Turner was found lying on his back next to his truck; however, he had no recollection of the event and could not describe the circumstances regarding the fall. Turner’s coworkers testified they did not see him fall, and only found him after he was lying on the ground. Further, despite Turner testifying his co-workers saw him on the steps of his truck, Bolden testified he never saw Turner on the steps and only found him on the ground after a few minutes. Here, unlike in Barnes and Nicholson, we cannot determine what Turner was doing at the time of his alleged accident. Although Turner was at work when he fell, no evidence indicates his employment contributed to the cause of his fall. As set forth above, the burden is on Turner to establish facts showing his injury is compensable. See Crosby, 330 S.C. at 496, 499 S.E.2d at 257 (“The burden is on the claimant to prove such facts as will render the injury compensable, and such an award must not be based on surmise, conjecture or speculation.”). Accordingly, the Commission did not err in finding Turner failed to meet his burden of proving he suffered a compensable injury by accident within the course and scope of his employment.

IV. Drafting the Order

Turner argues the Commission erred in allowing Respondents to draft their own findings of fact and conclusions of law addressing the issues raised for review. We disagree.

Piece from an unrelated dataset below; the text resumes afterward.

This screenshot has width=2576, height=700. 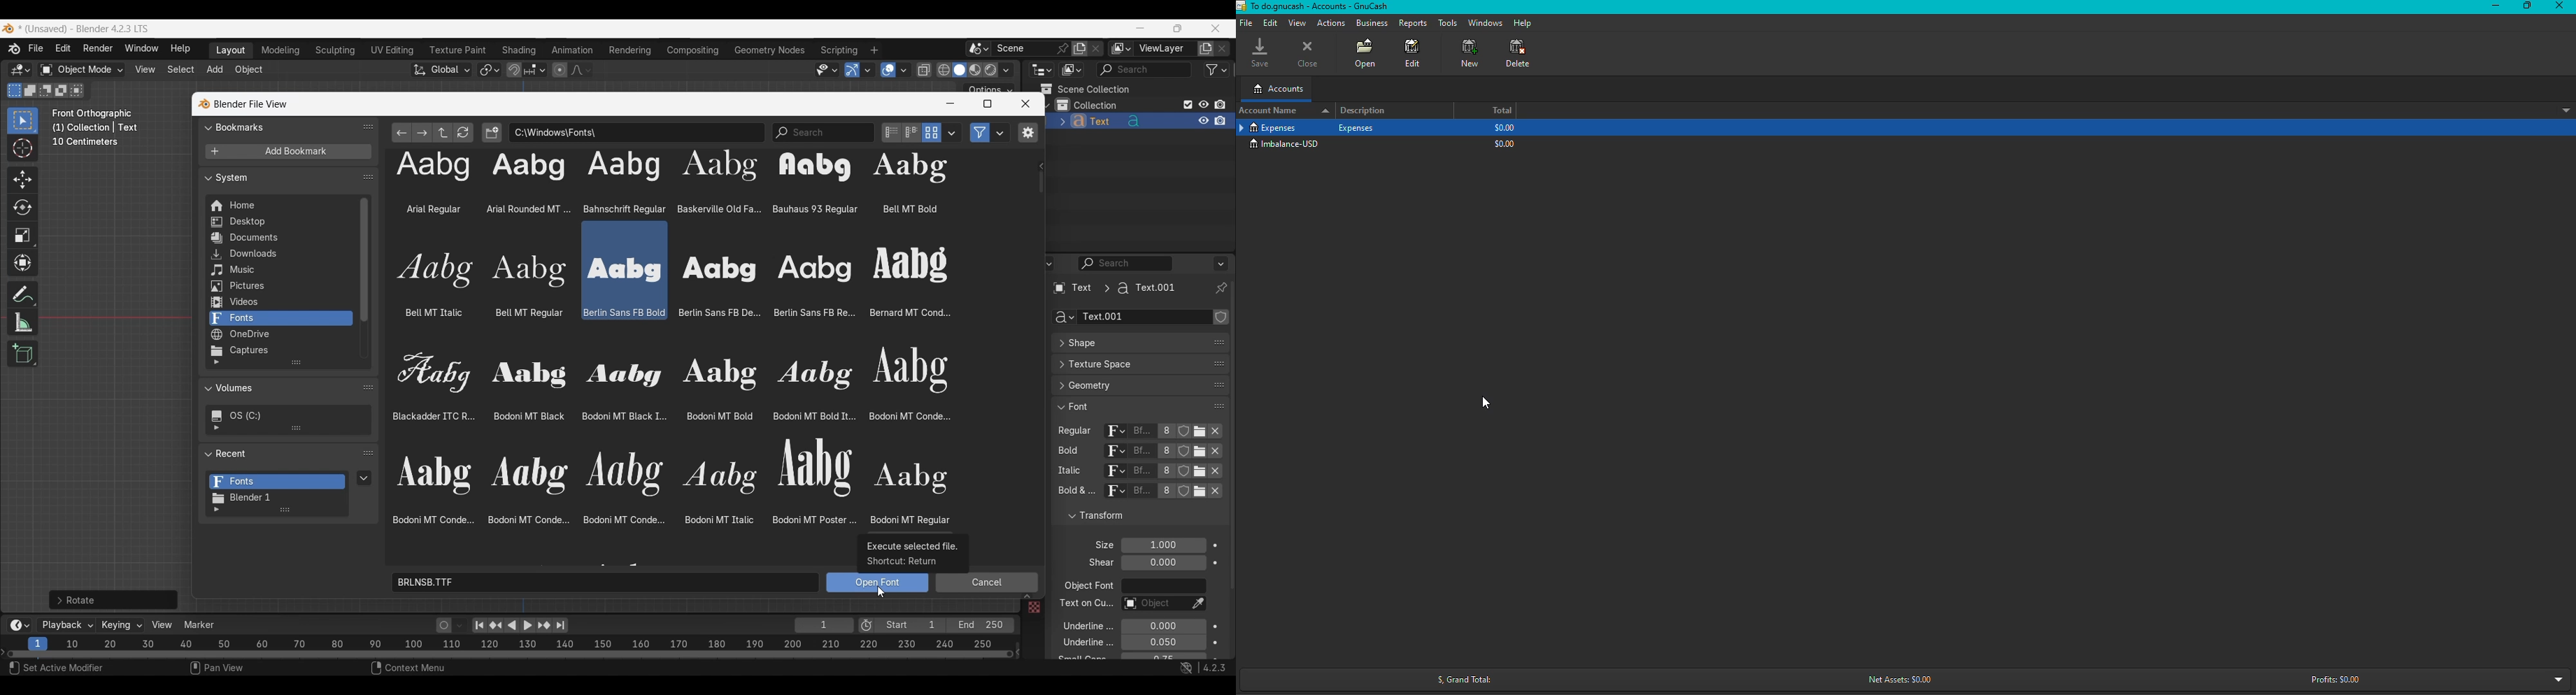 What do you see at coordinates (1183, 434) in the screenshot?
I see `Fake user for respe` at bounding box center [1183, 434].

In a letter to all counsel, the Commission stated, “This document is not an Order. It is a request for a proposed Order. The undersigned reserves the right to modify or delete any portion of this document.” The letter goes on to include instructions stating:

[Respondents] to prepare proposed Order unless otherwise agreed upon by the parties. Proposed Order shall include *111VERBATIM Findings of Fact attached hereto, unless there is a mistake, in which case, it may be corrected. ATTORNEYS ARE RESPONSIBLE FOR PROOFING ORDERS PRIOR TO SUBMISSION. Any other Findings of Fact not inconsistent with those attached hereto may also be included.

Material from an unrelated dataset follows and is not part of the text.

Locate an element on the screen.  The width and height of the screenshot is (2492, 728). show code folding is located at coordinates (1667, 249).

Here, the Commission asked Respondents to prepare a proposed order and reserved the right to modify and/or delete any portion before signing the order. Therefore, Turner’s argument is without merit. See Brown v. Peoplease Corp., 402 S.C. 476, 486, 741 S.E.2d 761, 766 (Ct. App. 2013) (holding the Commission is not in error when it asks a party to prepare a proposed order reciting the specific findings of fact and rulings of law on the single commissioner’s order, and the Commission reserves the right to modify and/or delete any or all portions of the submitted order).

CONCLUSION

We affirm the Commission’s denial of compensation.

AFFIRMED.

WILLIAMS and MCDONALD, JJ., concur.

. SAHA Construction Company and Old Republic General Insurance Corp., c/o Gallagher Bassett Services, Inc., are the Respondents in this matter (collectively, Respondents).